A contemporary recording of "Haunted Heart" by Jo Stafford is heard in the background during several scenes and the closing credits.

== Reception ==
===Critical response===
 Metacritic, which uses a weighted average, assigned the film a score of 65 out of 100, based on 22 critics, indicating "generally favorable" reviews.

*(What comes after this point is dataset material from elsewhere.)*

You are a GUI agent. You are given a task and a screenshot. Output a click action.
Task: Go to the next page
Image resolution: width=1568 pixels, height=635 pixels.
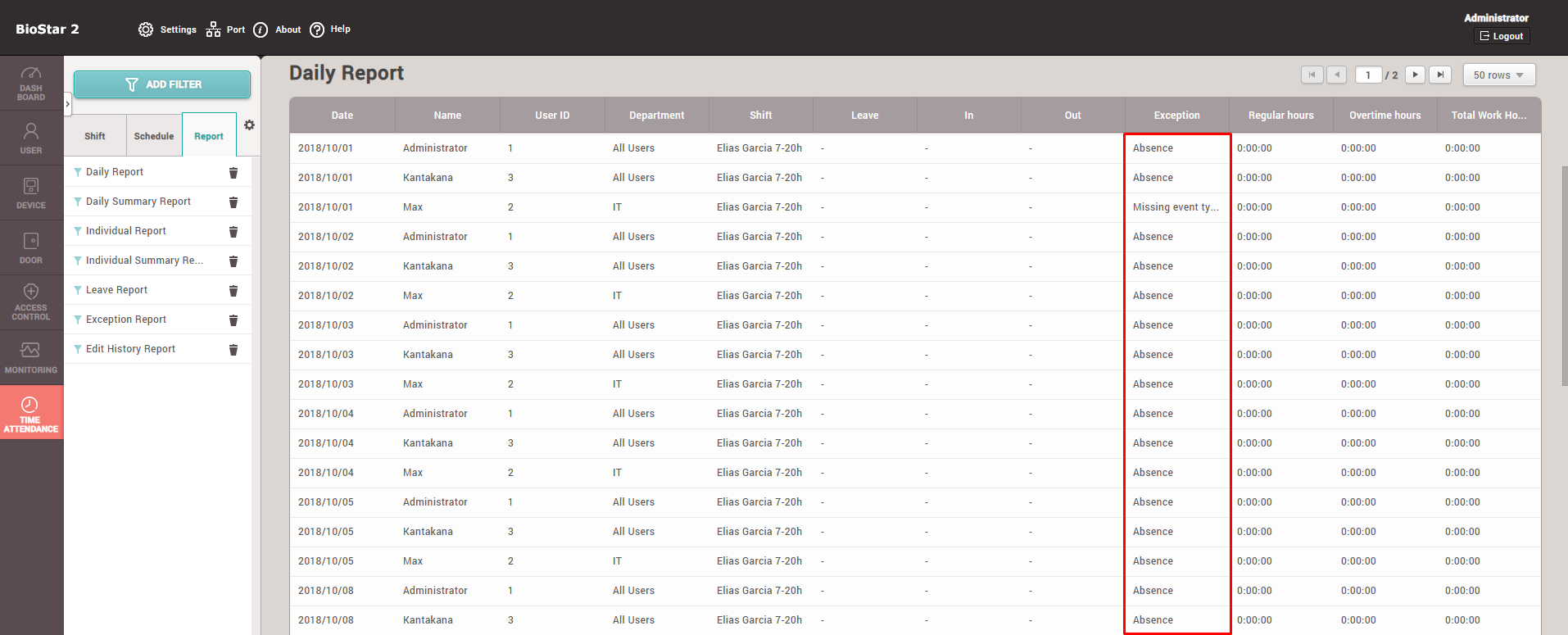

=== BBFC rating controversy ===

The film received an 18 certificate from the British Board of Film Classification (BBFC), the strictest possible rating, due to its sexual content. Producer Stephen Woolley criticised the decision, describing it as "completely insane". Woolley acknowledged that the film was "a little steamy in places" but argued that the 18 rating was unwarranted. A BBFC spokesperson stated that the "sex scenes gave us no choice but to give it an 18 certificate" and that "the public would not be happy" if a lower rating were issued. Woolley said that The End of the Affair was initially given an NC-17 rating in the United States, but was reclassified as R following an appeal.

===Accolades===

| Award | Category | Nominee(s) | Result | Ref. |
| Academy Awards | Best Actress | Julianne Moore | Nominated |  |
| Best Cinematography | Roger Pratt | Nominated |
| British Academy Film Awards | Best Film | Stephen Woolley and Neil Jordan | Nominated |  |
| Best Direction | Neil Jordan | Nominated |
| Best Actor in a Leading Role | Ralph Fiennes | Nominated |
| Best Actress in a Leading Role | Julianne Moore | Nominated |
| Best Adapted Screenplay | Neil Jordan | Won |
| Best Cinematography | Roger Pratt | Nominated |
| Best Costume Design | Sandy Powell | Nominated |
| Best Make-Up and Hair | Christine Beveridge | Nominated |
| Best Original Film Music | Michael Nyman | Nominated |
| Best Production Design | Anthony D. G. Pratt | Nominated |
| British Society of Cinematographers Awards | Best Cinematography in a Theatrical Feature Film | Roger Pratt | Nominated |  |
| Chicago Film Critics Association Awards | Best Actress | Julianne Moore | Nominated |  |
| Chlotrudis Awards | Best Actress | Nominated |  |
| Evening Standard British Film Awards | Best Screenplay | Neil Jordan | Won |  |
| Golden Globe Awards | Best Motion Picture – Drama |  | Nominated |  |
| Best Actress in a Motion Picture – Drama | Julianne Moore | Nominated |
| Best Director – Motion Picture | Neil Jordan | Nominated |
| Best Original Score – Motion Picture | Michael Nyman | Nominated |
| Humanitas Prize | Feature Film Category | Neil Jordan | Nominated |  |
| London Film Critics Circle Awards | British Film of the Year |  | Nominated |  |
| British Actor of the Year | Ralph Fiennes | Nominated |
| Actress of the Year | Julianne Moore | Nominated |
| British Screenwriter of the Year | Neil Jordan | Nominated |
| New York Film Critics Circle Awards | Best Actress | Julianne Moore | Runner-up |  |
| Online Film & Television Association Awards | Best Actress | Nominated |  |
| Screen Actors Guild Awards | Outstanding Performance by a Female Actor in a Leading Role | Nominated |  |
| Turkish Film Critics Association Awards | Best Foreign Film |  | 14th Place |  |
| USC Scripter Awards |  | Neil Jordan (screenwriter); Graham Greene (author) | Nominated |  |

- Ralph Fiennes also won the best eyewear award at the GQ Men of 2000 Awards for the pair of National Health Service spectacles he sported in the film.